**AIM OF THE TASK:**
Each record is to be printed again exactly, though not its pictures.

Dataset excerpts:
>>>>

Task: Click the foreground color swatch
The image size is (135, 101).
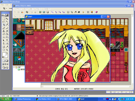Action: pos(4,54)
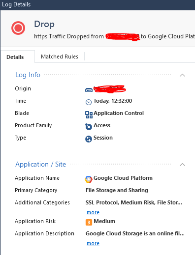Collapse the Log Info section

tap(182, 75)
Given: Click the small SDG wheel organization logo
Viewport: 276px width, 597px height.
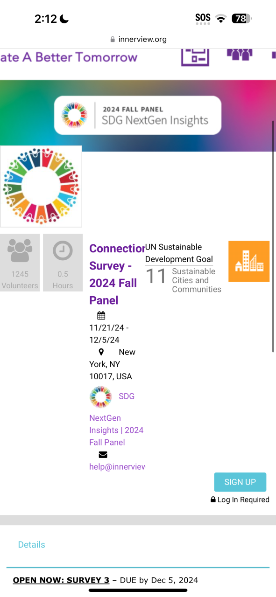Looking at the screenshot, I should (101, 397).
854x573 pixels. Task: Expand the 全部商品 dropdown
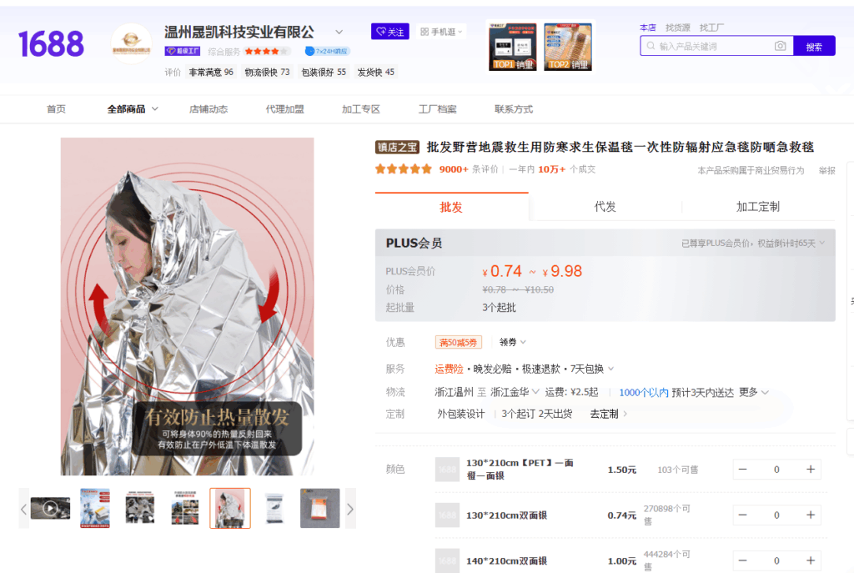coord(133,109)
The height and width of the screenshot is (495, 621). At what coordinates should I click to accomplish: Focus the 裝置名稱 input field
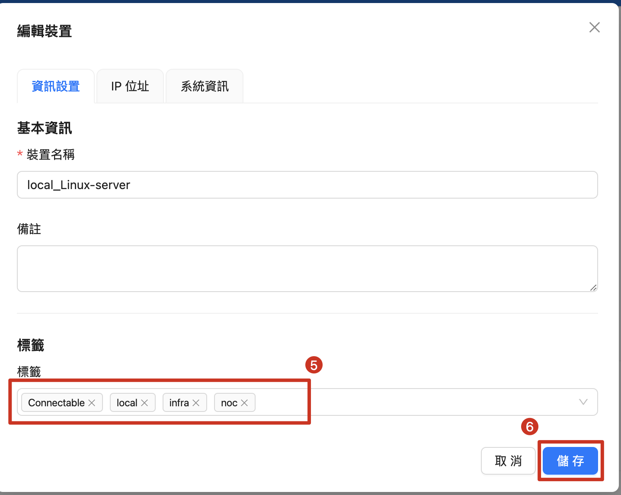(307, 185)
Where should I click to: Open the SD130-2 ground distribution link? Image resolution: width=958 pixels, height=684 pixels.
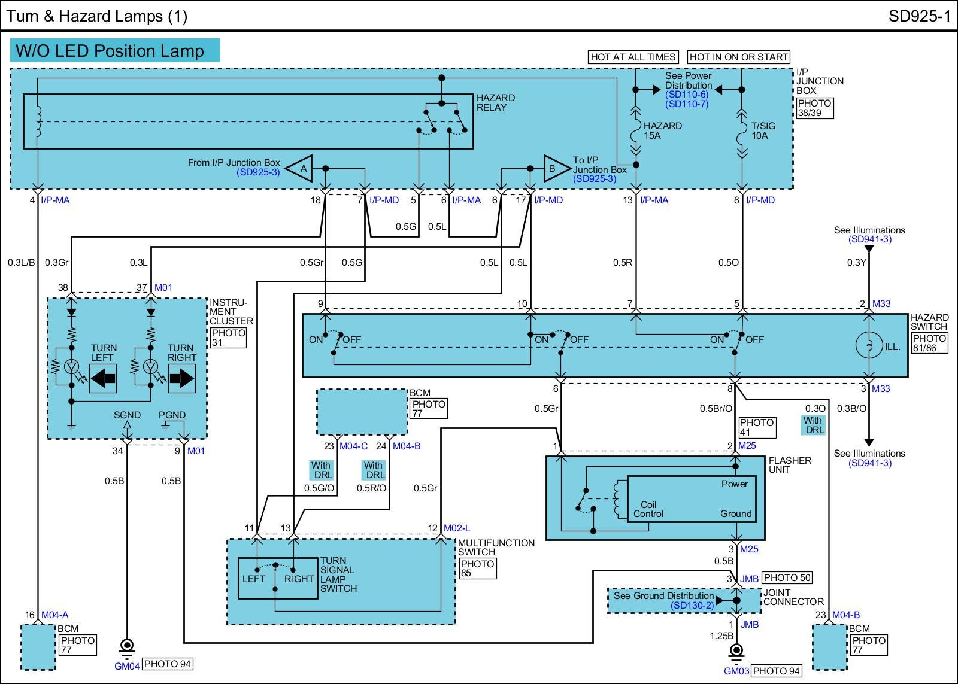tap(692, 606)
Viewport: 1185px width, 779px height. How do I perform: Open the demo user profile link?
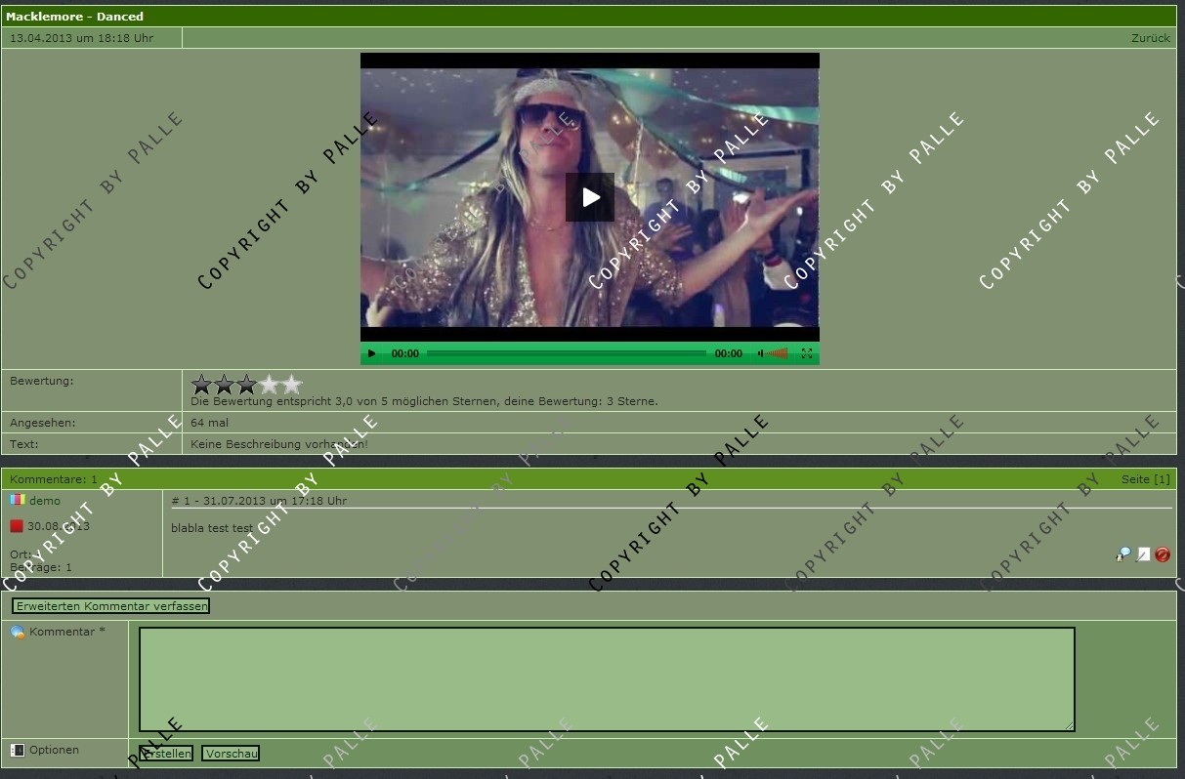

<<<<

**FINISHED EXERCISE:**
Task: Click the foreground color swatch
The image size is (135, 101).
Action: pos(4,54)
Collapse the Log Info section

tap(182, 75)
Given: Click the small SDG wheel organization logo
Viewport: 276px width, 597px height.
Looking at the screenshot, I should (101, 397).
854x573 pixels. Task: Expand the 全部商品 dropdown
coord(133,109)
The height and width of the screenshot is (495, 621). At what coordinates should I click to accomplish: Focus the 裝置名稱 input field
(307, 185)
Where should I click to: Open the SD130-2 ground distribution link? Image resolution: width=958 pixels, height=684 pixels.
tap(692, 606)
Viewport: 1185px width, 779px height. How do I perform: Open the demo user profile link?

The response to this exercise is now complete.